Goal 1: Copy out the post on the Stonefield housing development word for word, in full.

Extract:
-- Begin --
17 August 2009

Aesthetics, Public Policy and the Stonefield Development

Tomorrow night at 7:00 p.m. at the City Hall council chambers, the Chino Hills Planning Commission will conduct part II of its deliberations on the Stonefield housing development of 28 luxury gated homes on about 35 acres of land in Carbon Canyon.

At the last meeting in July, it was uncertain what the next course of action would be for this meeting, depending on what research staff had done to address some questions raised during the discussion, as well as a response generated from a last-minute change in position from CalTrans regarding proposed improvements to the intersection of Carbon Canyon Road and Fairway Drive/Ginseng Lane.

I have gone on at more than enough length about water, traffic and pollution issues in previous posts on this blog and today scrawled out a 20 (count 'em, 20) page document in preparation for tomorrow night's meeting. Nevertheless, I'll probably go off on another wordy bender tonight, too!

So, here goes: Carbon Canyon is a unique landscape within Chino Hills, a city that proudly proclaims its commitment to maintaining its rural heritage. It's right there on the home page of the city's web site.
-- End --
Goal 2: Rewrite the rows starting at the line that contains "Amy [112, 212]" and ending with the final row, including both, and give only those rows. Keep each row's words as they are, but decrease every coordinate in the answers by 20.

Given records:
-- Begin --
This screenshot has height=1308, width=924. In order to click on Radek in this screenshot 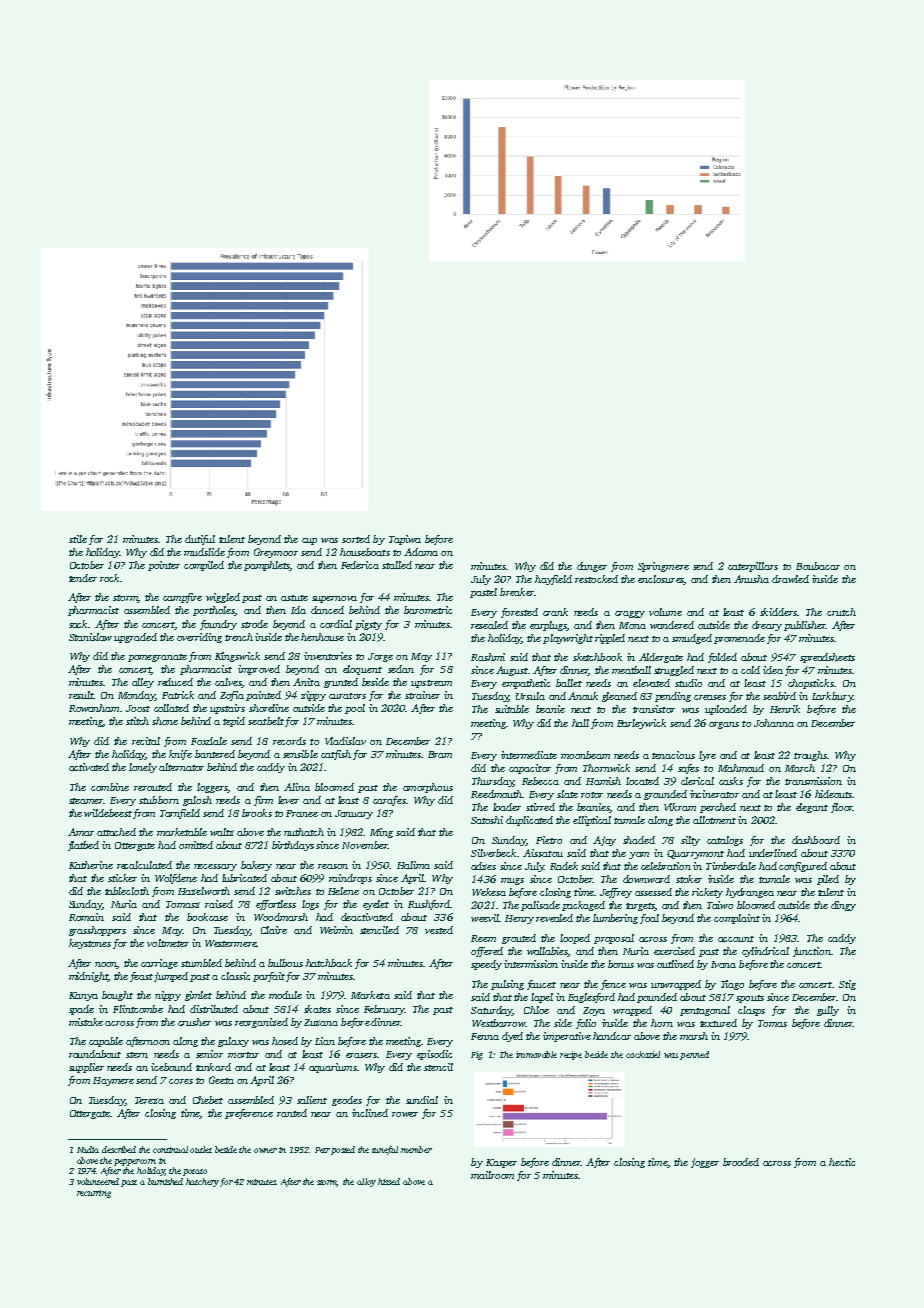, I will do `click(564, 866)`.
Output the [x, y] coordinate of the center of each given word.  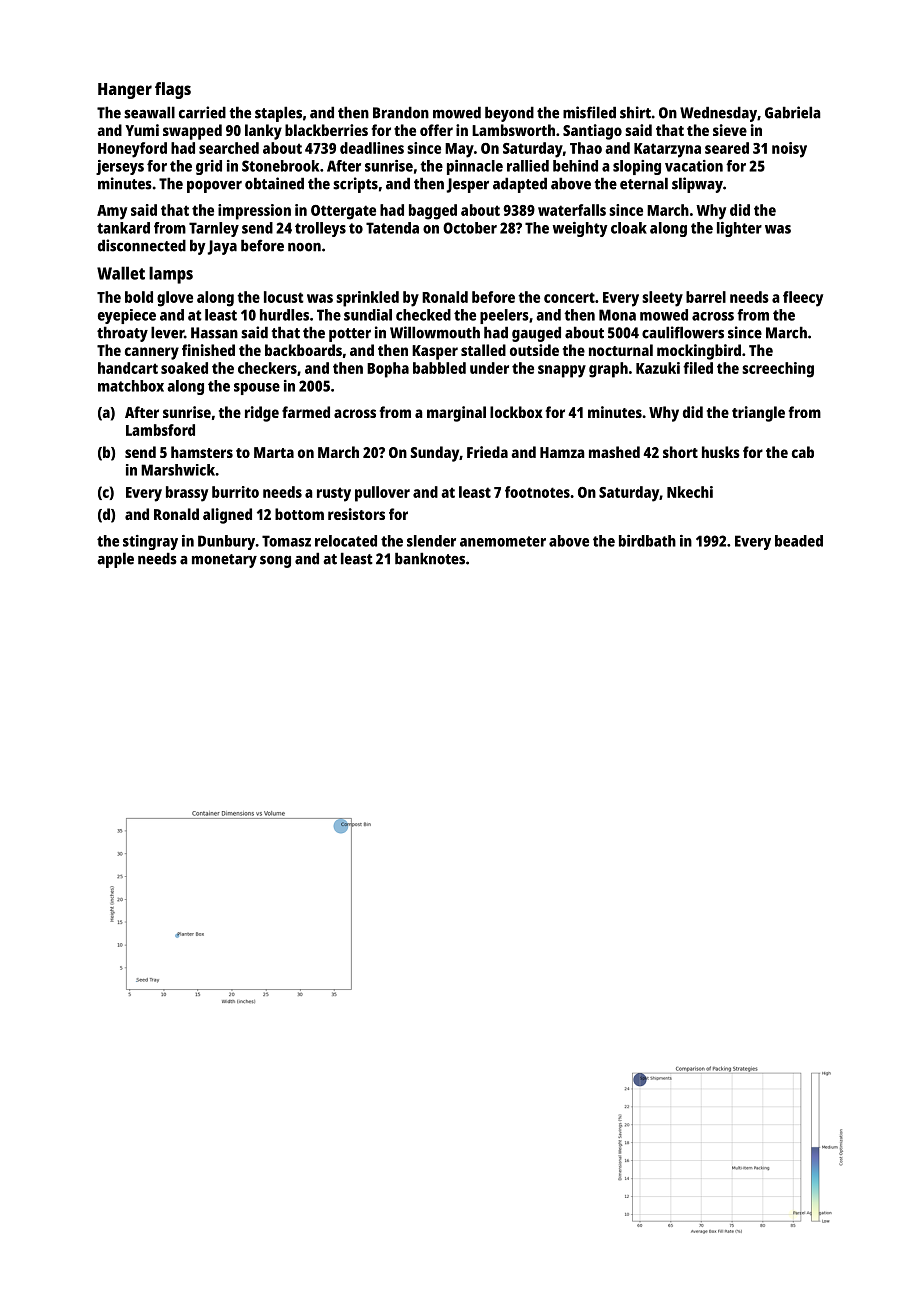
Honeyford [132, 150]
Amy [112, 212]
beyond [509, 114]
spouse [257, 389]
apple [115, 560]
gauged [536, 334]
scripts [355, 185]
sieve [730, 130]
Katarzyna [667, 150]
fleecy [803, 299]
-- End --
Task result 1:
17 August 2009

Aesthetics, Public Policy and the Stonefield Development

Tomorrow night at 7:00 p.m. at the City Hall council chambers, the Chino Hills Planning Commission will conduct part II of its deliberations on the Stonefield housing development of 28 luxury gated homes on about 35 acres of land in Carbon Canyon.

At the last meeting in July, it was uncertain what the next course of action would be for this meeting, depending on what research staff had done to address some questions raised during the discussion, as well as a response generated from a last-minute change in position from CalTrans regarding proposed improvements to the intersection of Carbon Canyon Road and Fairway Drive/Ginseng Lane.

I have gone on at more than enough length about water, traffic and pollution issues in previous posts on this blog and today scrawled out a 20 (count 'em, 20) page document in preparation for tomorrow night's meeting. Nevertheless, I'll probably go off on another wordy bender tonight, too!

So, here goes: Carbon Canyon is a unique landscape within Chino Hills, a city that proudly proclaims its commitment to maintaining its rural heritage. It's right there on the home page of the city's web site.

Task result 2:
Amy [92, 192]
beyond [489, 94]
spouse [237, 369]
apple [95, 540]
gauged [516, 314]
scripts [335, 165]
sieve [710, 110]
Katarzyna [647, 130]
fleecy [783, 279]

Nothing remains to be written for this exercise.